PROBLEM: Among the entries below, one stretch runs from the line that contains "Click the Undergraduate 2021/22 value 109,492" through the line that contains "Viewport: 678px width, 515px height.". Repeat that stretch exactly, ends included, and only that.

DATA EXCERPTS START

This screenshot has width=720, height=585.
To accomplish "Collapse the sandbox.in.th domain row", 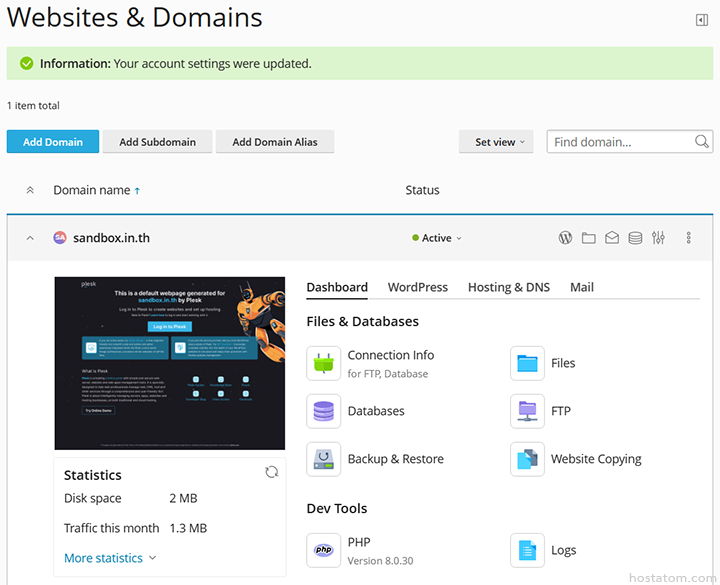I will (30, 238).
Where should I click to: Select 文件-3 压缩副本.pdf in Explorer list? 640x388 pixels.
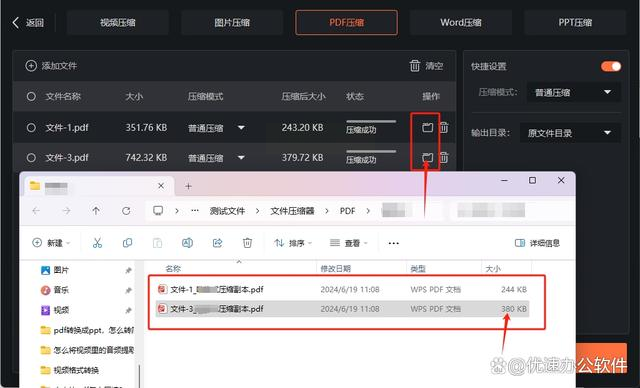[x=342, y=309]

DATA EXCERPTS END
DATA EXCERPTS START

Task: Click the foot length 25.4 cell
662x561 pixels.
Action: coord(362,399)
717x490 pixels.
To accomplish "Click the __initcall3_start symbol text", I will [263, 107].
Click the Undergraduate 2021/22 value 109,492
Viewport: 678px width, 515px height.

DATA EXCERPTS END
DATA EXCERPTS START

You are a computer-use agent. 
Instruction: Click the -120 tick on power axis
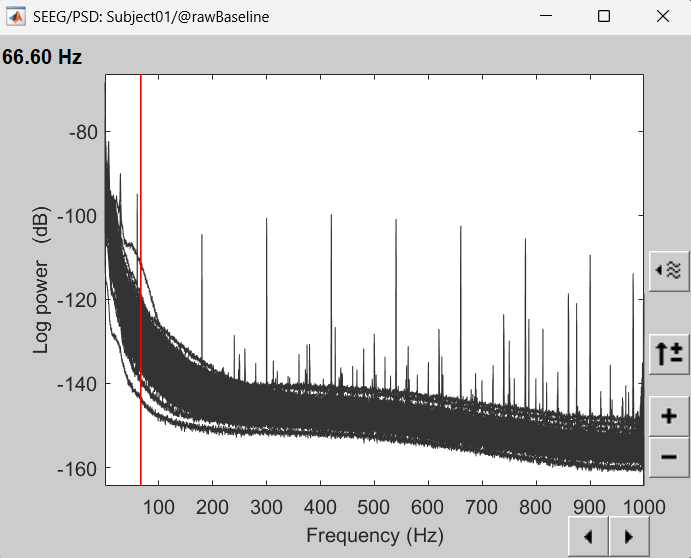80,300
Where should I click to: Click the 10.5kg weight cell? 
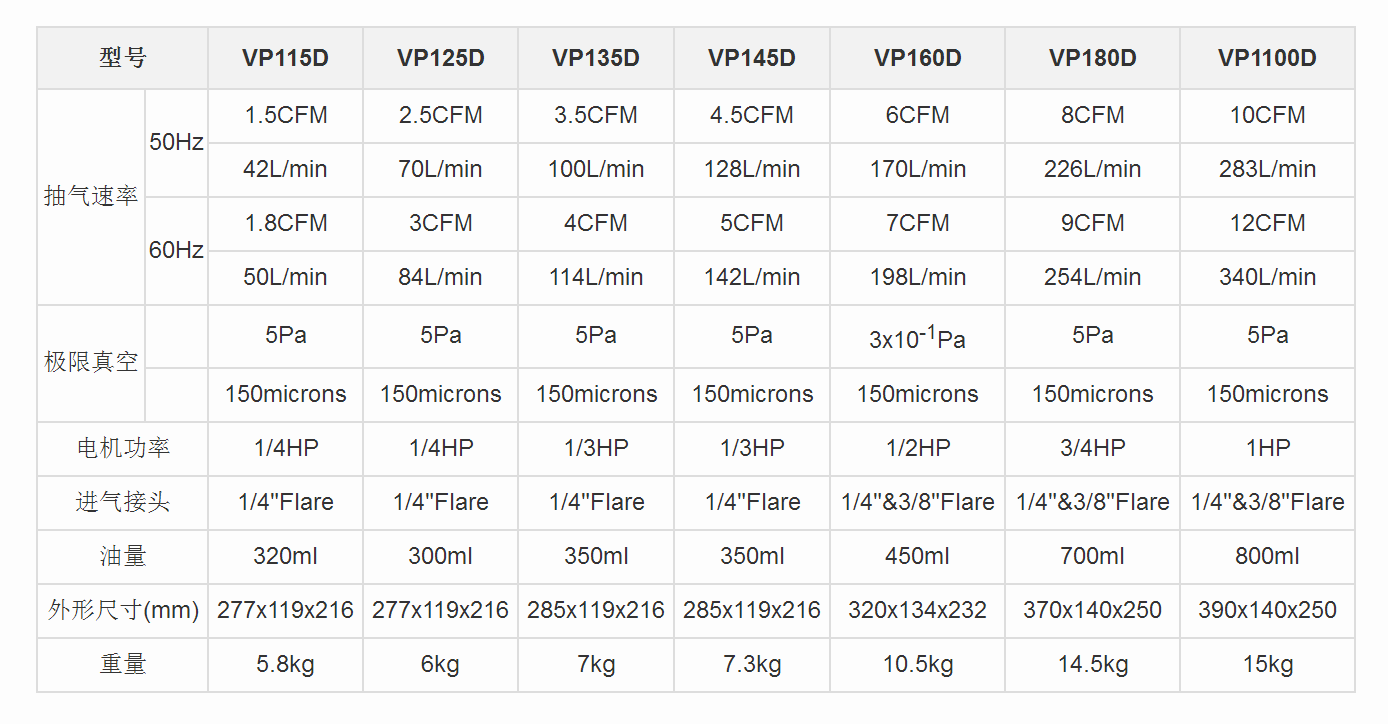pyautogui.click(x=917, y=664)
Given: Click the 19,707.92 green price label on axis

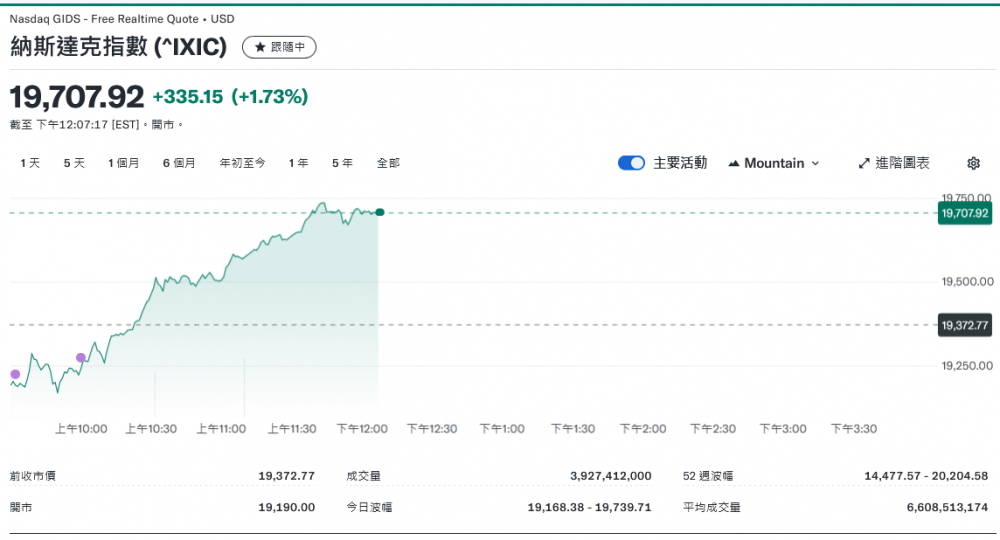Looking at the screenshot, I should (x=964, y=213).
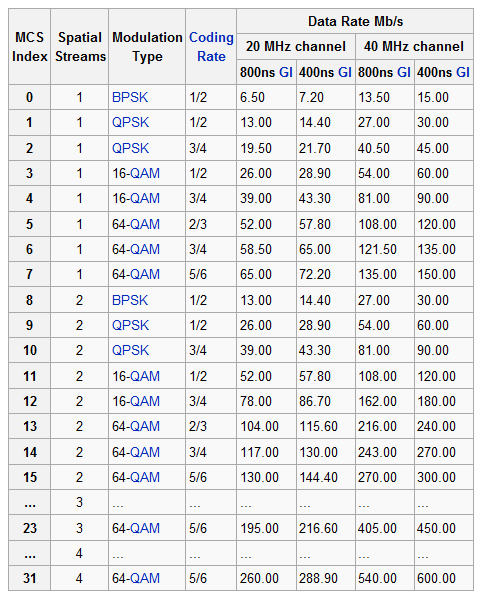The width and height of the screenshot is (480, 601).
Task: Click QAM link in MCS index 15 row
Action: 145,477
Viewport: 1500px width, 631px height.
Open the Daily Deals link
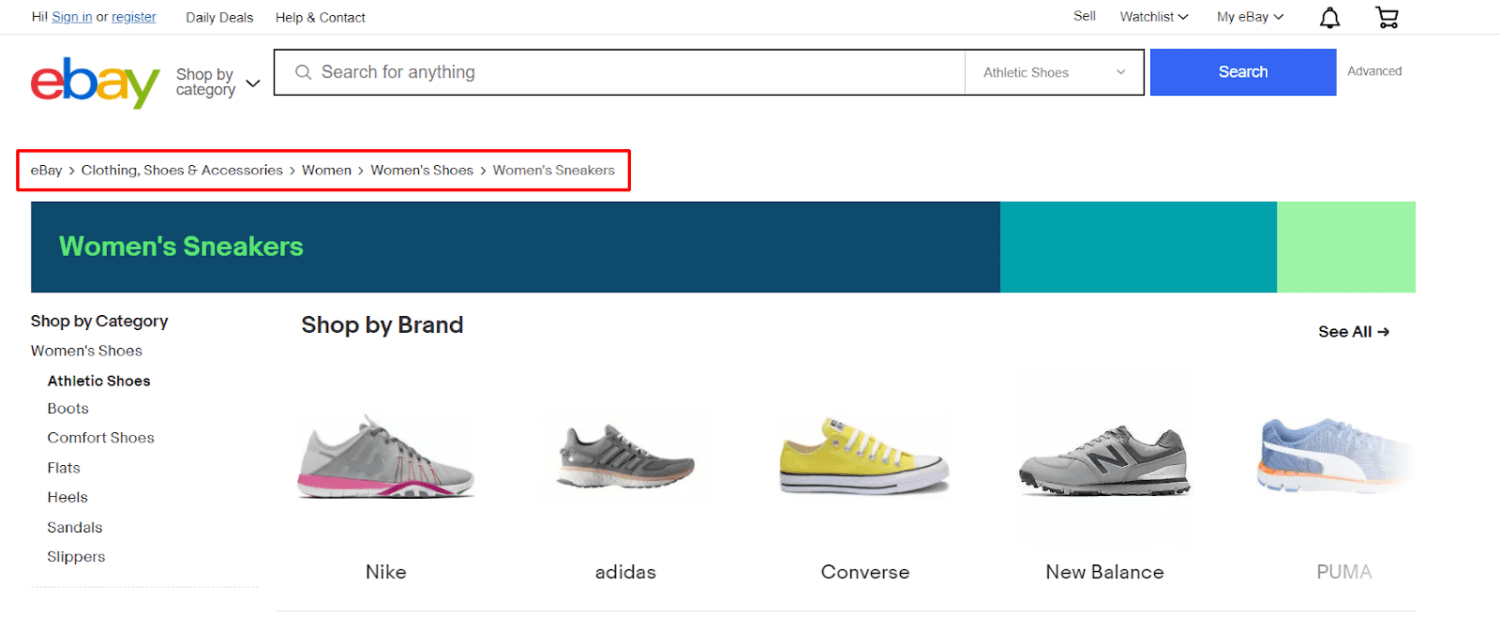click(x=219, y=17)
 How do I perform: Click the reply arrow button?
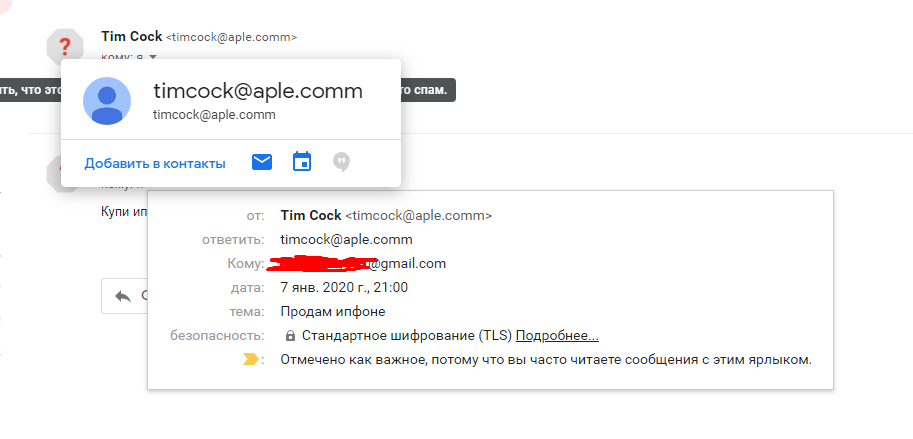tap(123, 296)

DATA EXCERPTS END

EXERCISE OUTPUT:
Click the Undergraduate 2021/22 value 109,492
Viewport: 678px width, 515px height.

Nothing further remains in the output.